===== DATA IN THIS EXERCISE

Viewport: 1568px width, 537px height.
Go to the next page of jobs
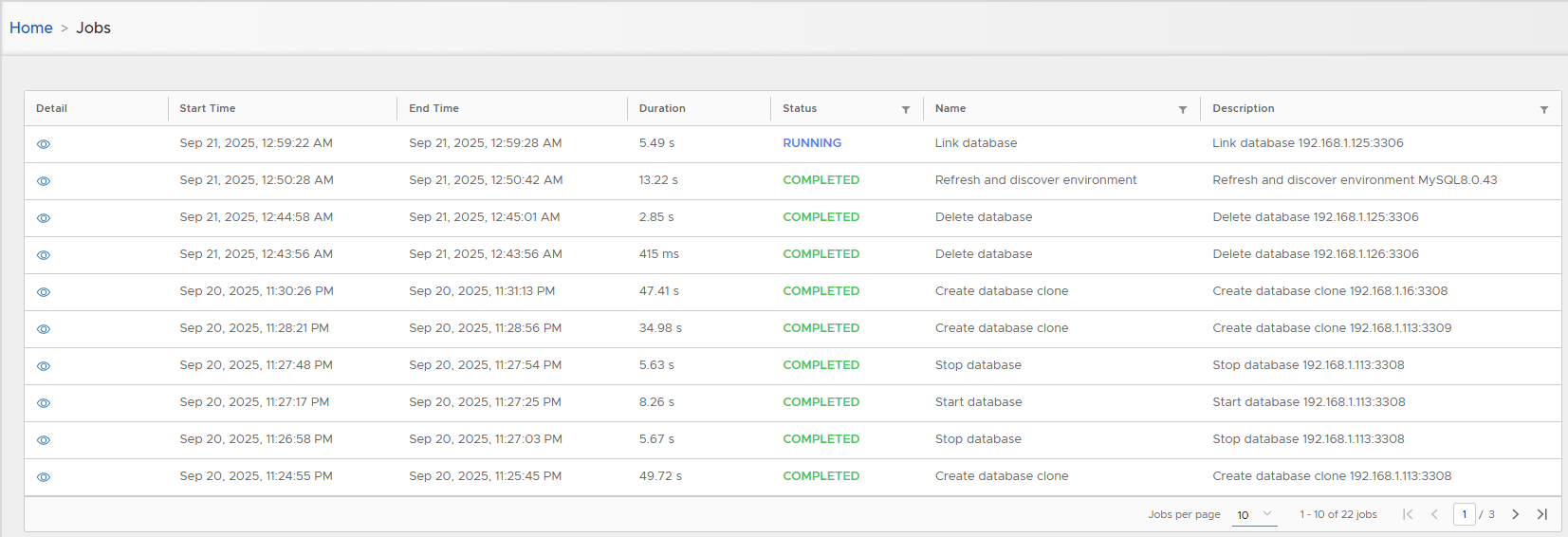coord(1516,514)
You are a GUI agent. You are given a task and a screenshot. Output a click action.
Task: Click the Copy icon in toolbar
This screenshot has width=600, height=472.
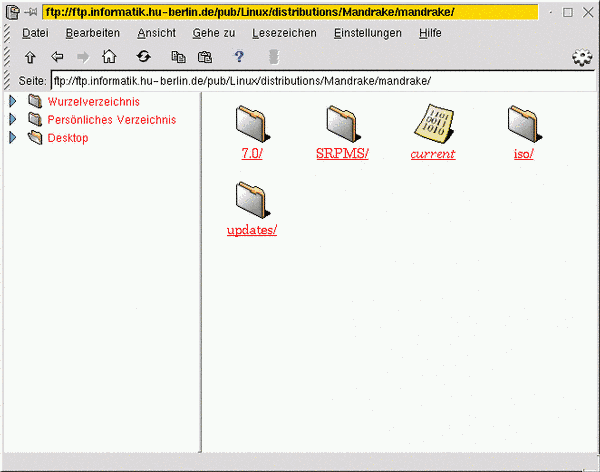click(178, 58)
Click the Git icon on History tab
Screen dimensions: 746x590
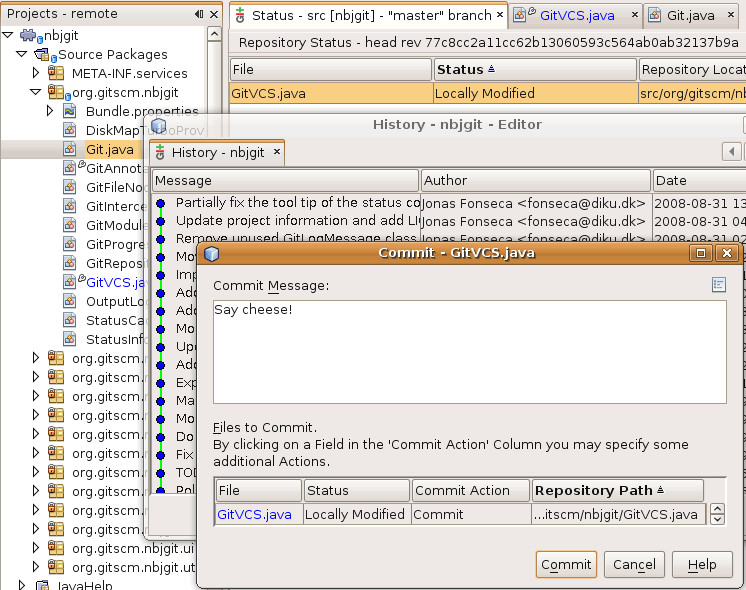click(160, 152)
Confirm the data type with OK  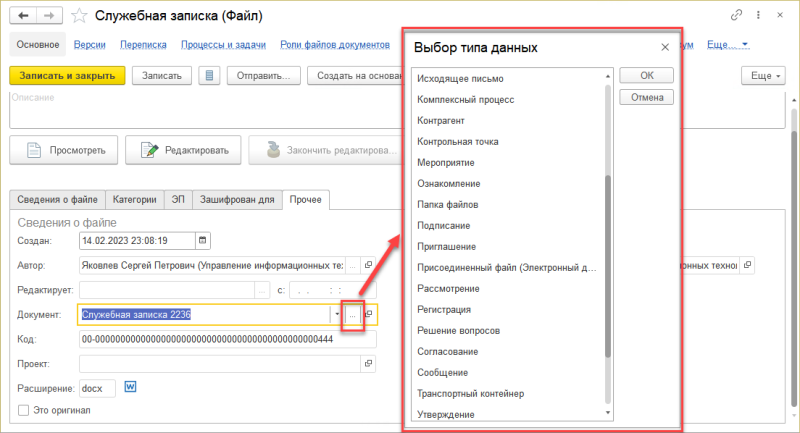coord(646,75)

==========

WORK ITEM => Scan the entries above and copy each line where "icon" occurs.

REPLY =>
Task: Click the Copy icon in toolbar
Click the Git icon on History tab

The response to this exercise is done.